- [Problems and tasks]:
1. Rewrite the geospatial data article from "November 18, 2019" to "that it is geospatial data.", putting "statistical evidence" where "numerical proof" now stands.
2. Write down every number written in numerals in the geospatial data article, in the order they appear.
3. Answer these questions using the geospatial data article:
(a) What share of all data does the common saying in the geospatial industry say has a geospatial component?
(b) How does the geospatial data article define reverse geocoding?
(c) On what date was the geospatial data article published?

- [Document segment]:
=====

Geospatial data - What is it?

November 18, 2019 3 min read

Geospatial data - What is it?

Geospatial Data

Geospatial data is data that has a machine readable spatial component to it. There is a common saying in the geospatial industry that 80% of all data has a geospatial component to it but there is no numerical proof that this is actually the case. While it is true that a great deal of data refer to a spot on the earth's surface or can be related to a location that does not mean that it is geospatial data.

If we take a street address as an example. Humans can understand that “redruth 19, in the city of Christchurch” refers to a location on a street in the city of Christchurch and because it refers to a location you could be forgiven for assuming that this automatically means it is geospatial data. The problem is that the street addresses are not machine readable ( not yet anyway ) so while the address refers to a location it does not specify that location in terms that computers can understand. Therefore this data is spatial but not spatially enabled. This means that the technologies used in the geospatial industry can not make sense of it and are unable to position it on the earth. Applications like google maps are able to convert address to geospatial data on the fly through a process called geocoding. Geocoding is the process of translating human readable addresses to machine readable locations. Reverse geocoding describes the process of converting machine readable locations to physical address. 

You will find a more detailed discussion on geocoding here

So now we have established that geospatial data needs to be machine readable and this means it needs to be formatted in structured way so that computers can understand it.

=====

- [Given data]:
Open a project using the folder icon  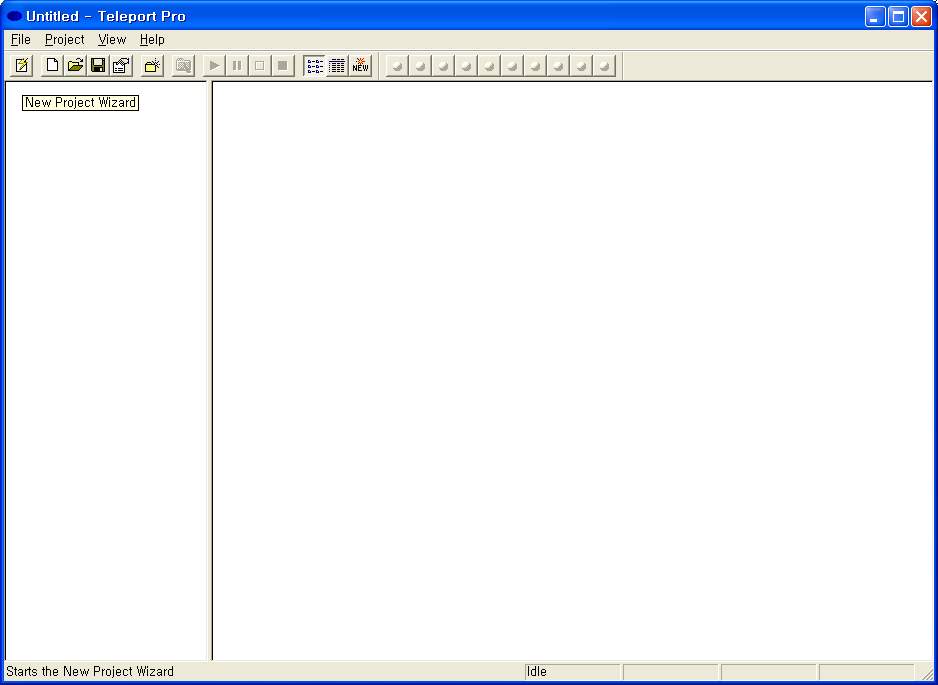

=====

- [Problem solutions]:
1.
November 18, 2019 3 min read

Geospatial data - What is it?

Geospatial Data

Geospatial data is data that has a machine readable spatial component to it. There is a common saying in the geospatial industry that 80% of all data has a geospatial component to it but there is no statistical evidence that this is actually the case. While it is true that a great deal of data refer to a spot on the earth's surface or can be related to a location that does not mean that it is geospatial data.

2.
18
2019
3
80%
19

3.
(a) 80% of all data.
(b) It is the process of converting machine readable locations to physical address.
(c) November 18, 2019.